Chapter 3 (joint with Anita Wagner and Huseyin Naci) studies the relationship between pre-approval confirmatory trial initiation and timely completion of confirmatory trials. Our results show that pre-approval trial initiation is associated with higher 3-, 5- and in-time completion rates though the latter is not a statistically significant association. The relationship between pre-approval trial initiation and faster completion of confirmatory trials is also maintained within key subgroups: orphan indications, post-FDASIA approvals and non-cancer indications.

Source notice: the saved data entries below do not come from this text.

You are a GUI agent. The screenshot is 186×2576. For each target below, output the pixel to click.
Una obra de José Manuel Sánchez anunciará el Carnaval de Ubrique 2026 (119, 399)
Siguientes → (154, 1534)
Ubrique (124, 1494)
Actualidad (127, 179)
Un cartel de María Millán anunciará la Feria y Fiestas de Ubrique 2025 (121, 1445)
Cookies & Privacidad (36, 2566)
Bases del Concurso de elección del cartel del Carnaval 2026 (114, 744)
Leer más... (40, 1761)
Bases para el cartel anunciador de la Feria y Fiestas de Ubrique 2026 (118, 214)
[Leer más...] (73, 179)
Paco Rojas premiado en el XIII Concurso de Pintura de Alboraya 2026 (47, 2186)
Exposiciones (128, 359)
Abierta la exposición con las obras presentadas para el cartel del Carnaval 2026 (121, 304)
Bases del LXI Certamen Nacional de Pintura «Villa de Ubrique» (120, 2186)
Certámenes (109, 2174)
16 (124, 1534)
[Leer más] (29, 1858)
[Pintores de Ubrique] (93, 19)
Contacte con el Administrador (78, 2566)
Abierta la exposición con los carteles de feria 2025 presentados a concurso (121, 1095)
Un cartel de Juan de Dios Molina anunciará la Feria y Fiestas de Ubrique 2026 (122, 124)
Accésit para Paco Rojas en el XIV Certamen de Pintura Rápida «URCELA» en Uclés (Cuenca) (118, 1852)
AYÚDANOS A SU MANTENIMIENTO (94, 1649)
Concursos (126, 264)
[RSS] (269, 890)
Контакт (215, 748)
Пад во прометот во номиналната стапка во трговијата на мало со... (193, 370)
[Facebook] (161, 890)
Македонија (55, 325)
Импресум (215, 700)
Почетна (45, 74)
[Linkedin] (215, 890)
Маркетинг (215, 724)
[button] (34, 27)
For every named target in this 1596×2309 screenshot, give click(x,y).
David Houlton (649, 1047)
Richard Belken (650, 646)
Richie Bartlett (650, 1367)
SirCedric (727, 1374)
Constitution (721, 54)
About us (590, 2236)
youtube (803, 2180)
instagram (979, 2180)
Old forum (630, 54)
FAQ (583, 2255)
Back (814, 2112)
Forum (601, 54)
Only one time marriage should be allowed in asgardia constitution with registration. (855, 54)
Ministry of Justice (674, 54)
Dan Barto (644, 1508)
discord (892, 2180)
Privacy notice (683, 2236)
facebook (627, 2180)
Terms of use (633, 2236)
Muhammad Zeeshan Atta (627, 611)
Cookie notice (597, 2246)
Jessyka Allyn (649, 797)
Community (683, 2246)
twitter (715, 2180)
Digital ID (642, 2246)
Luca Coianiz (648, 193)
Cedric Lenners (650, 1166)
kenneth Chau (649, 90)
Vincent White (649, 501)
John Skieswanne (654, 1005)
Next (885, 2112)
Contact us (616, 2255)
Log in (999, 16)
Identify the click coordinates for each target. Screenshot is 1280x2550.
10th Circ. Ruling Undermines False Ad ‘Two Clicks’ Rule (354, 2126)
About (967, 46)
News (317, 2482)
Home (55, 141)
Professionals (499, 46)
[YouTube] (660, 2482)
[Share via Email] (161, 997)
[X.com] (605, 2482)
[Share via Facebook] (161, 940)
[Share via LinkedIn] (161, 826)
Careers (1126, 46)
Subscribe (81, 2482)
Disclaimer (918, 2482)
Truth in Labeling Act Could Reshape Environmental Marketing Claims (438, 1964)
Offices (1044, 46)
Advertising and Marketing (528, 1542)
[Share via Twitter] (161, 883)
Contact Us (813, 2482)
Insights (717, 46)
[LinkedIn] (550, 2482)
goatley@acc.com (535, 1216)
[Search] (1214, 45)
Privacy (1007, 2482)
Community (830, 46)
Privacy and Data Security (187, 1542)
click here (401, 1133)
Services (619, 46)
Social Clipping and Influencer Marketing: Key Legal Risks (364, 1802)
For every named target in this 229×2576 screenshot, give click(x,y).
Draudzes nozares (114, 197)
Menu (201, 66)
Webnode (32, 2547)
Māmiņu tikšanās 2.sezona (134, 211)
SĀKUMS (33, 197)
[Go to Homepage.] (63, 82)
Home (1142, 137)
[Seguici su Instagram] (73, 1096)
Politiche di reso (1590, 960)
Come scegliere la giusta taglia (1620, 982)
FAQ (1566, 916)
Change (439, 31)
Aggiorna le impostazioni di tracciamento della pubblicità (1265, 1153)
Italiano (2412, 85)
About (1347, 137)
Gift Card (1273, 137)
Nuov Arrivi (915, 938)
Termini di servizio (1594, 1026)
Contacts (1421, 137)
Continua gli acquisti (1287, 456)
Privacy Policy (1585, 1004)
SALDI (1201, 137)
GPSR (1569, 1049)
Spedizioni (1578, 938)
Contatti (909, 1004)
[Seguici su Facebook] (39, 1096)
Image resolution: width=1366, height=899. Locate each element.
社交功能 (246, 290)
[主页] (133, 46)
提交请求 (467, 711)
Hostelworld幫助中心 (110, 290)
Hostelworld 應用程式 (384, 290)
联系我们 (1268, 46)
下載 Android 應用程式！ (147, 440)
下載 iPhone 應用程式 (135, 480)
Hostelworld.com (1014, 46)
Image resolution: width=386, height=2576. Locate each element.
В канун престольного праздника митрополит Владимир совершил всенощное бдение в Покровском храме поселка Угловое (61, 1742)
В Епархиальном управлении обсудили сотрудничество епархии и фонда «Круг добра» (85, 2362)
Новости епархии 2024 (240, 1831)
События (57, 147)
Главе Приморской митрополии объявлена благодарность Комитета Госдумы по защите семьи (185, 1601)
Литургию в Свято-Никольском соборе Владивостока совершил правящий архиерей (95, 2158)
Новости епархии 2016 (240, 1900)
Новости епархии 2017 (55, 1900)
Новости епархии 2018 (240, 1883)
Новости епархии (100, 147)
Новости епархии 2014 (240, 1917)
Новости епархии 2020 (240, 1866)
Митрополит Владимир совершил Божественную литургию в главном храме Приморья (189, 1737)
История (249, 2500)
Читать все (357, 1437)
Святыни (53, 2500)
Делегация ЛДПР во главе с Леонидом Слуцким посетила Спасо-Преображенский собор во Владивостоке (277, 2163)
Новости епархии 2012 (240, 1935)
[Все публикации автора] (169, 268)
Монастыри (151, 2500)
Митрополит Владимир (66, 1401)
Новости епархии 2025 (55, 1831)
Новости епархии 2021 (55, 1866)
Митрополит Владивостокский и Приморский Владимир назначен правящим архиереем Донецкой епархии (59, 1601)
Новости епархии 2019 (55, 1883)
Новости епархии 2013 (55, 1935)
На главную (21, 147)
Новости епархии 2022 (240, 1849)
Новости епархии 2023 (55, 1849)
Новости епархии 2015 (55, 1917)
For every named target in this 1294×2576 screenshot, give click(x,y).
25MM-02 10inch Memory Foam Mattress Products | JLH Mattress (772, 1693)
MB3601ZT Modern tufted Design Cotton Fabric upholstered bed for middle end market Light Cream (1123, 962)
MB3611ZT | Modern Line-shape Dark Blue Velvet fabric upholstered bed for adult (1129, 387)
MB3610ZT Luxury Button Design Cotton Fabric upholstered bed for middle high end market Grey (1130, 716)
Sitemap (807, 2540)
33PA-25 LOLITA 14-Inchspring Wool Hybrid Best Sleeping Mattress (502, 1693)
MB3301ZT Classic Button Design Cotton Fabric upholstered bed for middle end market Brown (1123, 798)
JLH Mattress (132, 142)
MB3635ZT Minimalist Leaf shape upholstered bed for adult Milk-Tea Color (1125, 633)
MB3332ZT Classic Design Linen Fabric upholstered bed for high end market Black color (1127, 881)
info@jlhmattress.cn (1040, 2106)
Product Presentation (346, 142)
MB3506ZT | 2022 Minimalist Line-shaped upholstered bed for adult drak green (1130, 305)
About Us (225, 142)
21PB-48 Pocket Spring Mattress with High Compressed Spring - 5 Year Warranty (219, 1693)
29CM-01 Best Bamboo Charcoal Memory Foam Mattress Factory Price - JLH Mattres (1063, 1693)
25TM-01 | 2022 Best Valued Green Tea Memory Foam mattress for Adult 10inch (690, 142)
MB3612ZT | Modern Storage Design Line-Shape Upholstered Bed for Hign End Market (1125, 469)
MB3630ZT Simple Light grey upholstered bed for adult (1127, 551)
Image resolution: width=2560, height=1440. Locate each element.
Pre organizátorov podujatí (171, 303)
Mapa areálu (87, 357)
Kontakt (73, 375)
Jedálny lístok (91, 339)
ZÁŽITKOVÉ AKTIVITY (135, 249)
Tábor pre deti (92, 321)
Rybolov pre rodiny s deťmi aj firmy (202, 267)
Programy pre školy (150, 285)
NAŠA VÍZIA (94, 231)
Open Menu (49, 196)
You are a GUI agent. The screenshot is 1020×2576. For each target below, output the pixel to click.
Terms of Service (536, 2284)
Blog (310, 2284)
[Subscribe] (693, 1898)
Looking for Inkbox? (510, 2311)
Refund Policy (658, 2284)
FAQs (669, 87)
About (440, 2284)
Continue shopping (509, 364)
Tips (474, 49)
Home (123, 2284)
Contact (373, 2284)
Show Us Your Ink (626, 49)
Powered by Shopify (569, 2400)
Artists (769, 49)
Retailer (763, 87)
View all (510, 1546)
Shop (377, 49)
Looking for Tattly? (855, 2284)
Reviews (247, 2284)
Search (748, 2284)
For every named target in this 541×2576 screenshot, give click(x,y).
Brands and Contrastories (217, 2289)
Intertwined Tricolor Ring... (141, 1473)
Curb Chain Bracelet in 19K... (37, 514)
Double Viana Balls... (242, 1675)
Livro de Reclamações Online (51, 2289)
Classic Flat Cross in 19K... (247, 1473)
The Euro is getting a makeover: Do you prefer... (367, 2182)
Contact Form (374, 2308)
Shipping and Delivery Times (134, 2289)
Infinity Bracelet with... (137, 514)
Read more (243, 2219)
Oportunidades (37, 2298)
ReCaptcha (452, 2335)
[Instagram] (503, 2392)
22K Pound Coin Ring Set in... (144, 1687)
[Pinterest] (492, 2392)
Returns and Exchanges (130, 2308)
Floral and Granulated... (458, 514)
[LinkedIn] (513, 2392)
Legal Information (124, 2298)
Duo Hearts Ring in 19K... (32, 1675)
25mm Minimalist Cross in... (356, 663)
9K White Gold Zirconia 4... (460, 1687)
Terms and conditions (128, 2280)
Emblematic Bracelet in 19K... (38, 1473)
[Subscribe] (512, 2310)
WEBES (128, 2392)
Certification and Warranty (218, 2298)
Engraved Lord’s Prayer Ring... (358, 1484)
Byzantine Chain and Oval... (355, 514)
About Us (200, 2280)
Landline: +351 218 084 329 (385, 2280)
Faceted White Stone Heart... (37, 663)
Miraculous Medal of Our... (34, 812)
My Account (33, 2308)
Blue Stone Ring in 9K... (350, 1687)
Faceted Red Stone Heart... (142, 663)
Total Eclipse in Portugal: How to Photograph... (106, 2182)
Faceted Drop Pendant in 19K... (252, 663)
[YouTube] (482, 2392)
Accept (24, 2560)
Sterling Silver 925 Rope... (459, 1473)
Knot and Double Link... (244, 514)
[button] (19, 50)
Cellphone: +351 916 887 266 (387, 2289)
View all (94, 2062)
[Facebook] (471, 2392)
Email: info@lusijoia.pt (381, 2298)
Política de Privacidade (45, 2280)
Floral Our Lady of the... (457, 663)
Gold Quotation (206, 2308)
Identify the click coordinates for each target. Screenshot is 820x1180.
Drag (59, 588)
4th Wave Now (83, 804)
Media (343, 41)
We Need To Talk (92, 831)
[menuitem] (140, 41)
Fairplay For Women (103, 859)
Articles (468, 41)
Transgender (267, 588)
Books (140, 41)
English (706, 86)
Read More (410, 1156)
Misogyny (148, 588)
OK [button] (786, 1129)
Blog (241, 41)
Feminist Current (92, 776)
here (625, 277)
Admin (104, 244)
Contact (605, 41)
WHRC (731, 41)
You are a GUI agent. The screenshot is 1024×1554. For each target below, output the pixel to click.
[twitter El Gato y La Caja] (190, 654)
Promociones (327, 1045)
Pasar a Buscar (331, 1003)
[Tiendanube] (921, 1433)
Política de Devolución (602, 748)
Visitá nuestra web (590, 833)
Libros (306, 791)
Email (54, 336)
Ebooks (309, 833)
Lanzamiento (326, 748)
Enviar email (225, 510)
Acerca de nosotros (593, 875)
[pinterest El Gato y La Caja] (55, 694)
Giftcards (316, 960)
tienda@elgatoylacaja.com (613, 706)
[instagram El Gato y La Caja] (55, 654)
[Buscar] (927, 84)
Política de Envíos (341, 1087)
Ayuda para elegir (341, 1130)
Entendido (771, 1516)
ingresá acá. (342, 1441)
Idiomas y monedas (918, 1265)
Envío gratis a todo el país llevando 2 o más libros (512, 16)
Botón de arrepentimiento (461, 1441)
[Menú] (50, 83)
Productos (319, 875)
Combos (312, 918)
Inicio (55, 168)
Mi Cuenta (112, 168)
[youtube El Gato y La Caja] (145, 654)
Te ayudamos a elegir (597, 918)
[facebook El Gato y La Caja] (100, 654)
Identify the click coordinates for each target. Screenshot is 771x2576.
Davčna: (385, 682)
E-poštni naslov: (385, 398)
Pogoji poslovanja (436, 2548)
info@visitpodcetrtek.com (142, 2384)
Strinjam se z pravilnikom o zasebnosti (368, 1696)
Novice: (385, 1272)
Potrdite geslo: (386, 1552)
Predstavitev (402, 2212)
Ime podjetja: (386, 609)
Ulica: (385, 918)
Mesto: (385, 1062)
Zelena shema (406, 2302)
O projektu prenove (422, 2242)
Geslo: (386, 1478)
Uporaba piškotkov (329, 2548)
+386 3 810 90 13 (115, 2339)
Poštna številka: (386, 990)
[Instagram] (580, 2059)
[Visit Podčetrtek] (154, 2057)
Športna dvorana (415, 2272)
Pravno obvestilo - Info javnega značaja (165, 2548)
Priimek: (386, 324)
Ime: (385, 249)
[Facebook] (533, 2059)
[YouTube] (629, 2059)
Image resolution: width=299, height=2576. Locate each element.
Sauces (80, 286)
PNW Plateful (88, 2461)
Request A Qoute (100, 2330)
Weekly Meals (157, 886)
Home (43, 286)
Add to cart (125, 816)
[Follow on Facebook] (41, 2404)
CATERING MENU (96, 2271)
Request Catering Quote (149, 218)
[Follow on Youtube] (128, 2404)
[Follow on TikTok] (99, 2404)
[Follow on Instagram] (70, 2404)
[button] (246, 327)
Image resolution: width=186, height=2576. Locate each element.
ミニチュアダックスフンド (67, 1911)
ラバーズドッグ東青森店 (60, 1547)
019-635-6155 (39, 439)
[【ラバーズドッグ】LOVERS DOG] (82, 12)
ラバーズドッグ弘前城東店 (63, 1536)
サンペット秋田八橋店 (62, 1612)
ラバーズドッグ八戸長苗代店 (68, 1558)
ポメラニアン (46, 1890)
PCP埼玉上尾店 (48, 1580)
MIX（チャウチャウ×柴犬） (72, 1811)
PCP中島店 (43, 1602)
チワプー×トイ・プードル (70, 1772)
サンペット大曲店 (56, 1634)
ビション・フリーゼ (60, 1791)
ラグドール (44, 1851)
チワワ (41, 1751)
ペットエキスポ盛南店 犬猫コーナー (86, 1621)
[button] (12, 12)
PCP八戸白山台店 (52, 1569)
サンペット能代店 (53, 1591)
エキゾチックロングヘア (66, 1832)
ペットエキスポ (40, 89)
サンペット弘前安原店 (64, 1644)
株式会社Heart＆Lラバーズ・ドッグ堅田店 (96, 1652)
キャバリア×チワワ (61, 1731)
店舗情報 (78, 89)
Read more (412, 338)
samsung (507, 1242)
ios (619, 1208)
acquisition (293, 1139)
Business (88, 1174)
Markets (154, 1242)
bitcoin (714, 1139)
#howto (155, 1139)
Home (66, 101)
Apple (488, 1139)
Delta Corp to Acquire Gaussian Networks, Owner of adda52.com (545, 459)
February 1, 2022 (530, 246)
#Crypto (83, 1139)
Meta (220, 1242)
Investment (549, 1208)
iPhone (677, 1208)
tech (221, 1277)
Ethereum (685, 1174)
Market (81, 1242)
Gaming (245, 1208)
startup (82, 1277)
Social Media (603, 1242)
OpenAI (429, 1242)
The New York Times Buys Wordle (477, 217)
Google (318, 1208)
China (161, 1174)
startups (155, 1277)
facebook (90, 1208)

Chapter 4 (joint with Anita Wagner and Huseyin Naci) studies the impact of negative confirmatory trials on use of drugs for indications approved using the FDA’s accelerated approval pathway. The accelerated approval pathway allows drugs to be approved on the basis of a surrogate endpoint with the stipulation that clinical benefit is verified by confirmatory trials conducted post-approval. In some cases, these confirmatory trials have failed to confirm benefit. We use an event-study framework to study the impact of these confirmatory trials for 15 injectable oncology drug-indications on prescription volumes. Our results suggest that there is, on average, a 2.5-4.0% decline in usage per month after the results of the trial are made public and this result is maintained when focusing specifically on new initiations. We also document some limited heterogeneity in response across drugs. These results show that information about these negative confirmatory trials is taken up by prescribers even before a formal approval or withdrawal by the FDA providing evidence of the important role of other sources of information in this process.

Chapter 5 focuses on the Biologic Price and Innovation Act (BPCIA) of 2010 which aimed to increase competition in the biologics market by allowing an abbreviated pathway for the entry of biosimilar molecules. However, the promise of the pathway in delivering savings from biosimilar competition has been hampered by the low take-up of these molecules. One explanation for the low take-up is that physicians and patients are uncertain about the efficacy of these molecules as compared to the originators. This doubt is especially acute for cases where patients are already using the originator molecule with success. The FDA’s regulatory standards for patients being switched across molecule types explicitly discriminate between interchangeable molecules, which have shown similar efficacy, and biosimilars where this evidence has not been evaluated. This paper focuses specifically on the predictors and consequences of switching. For a set of 7 biologics that have biosimilars approved under the BPCIA, I use data from commercially insured and Medicare Advantage populations to provide a descriptive overview of the prevalence of switching behavior and the characteristics of patients that are being switched from originators to biosimilars and vice versa. I find that switching is relatively uncommon which is in line with limited incentives to switch patients. I also find that patients who are switching are different on many demographic characteristics from the full population of biologic users: a greater number of switching patients have fewer comorbidities, less likely to be on Medicare Advantage and more likely to be seen in outpatient settings than their non-switching counterparts. Finally, I study the trajectories of patients switching to biosimilars and find that a significant share continues to use the biosimilar over extended periods of time suggesting high levels of patient satisfaction after switching. This highlights a need for greater patient and provider education about biosimilars and their clinical effectiveness and a revaluation of FDA standards and communication regarding interchangeability and biosimilarity.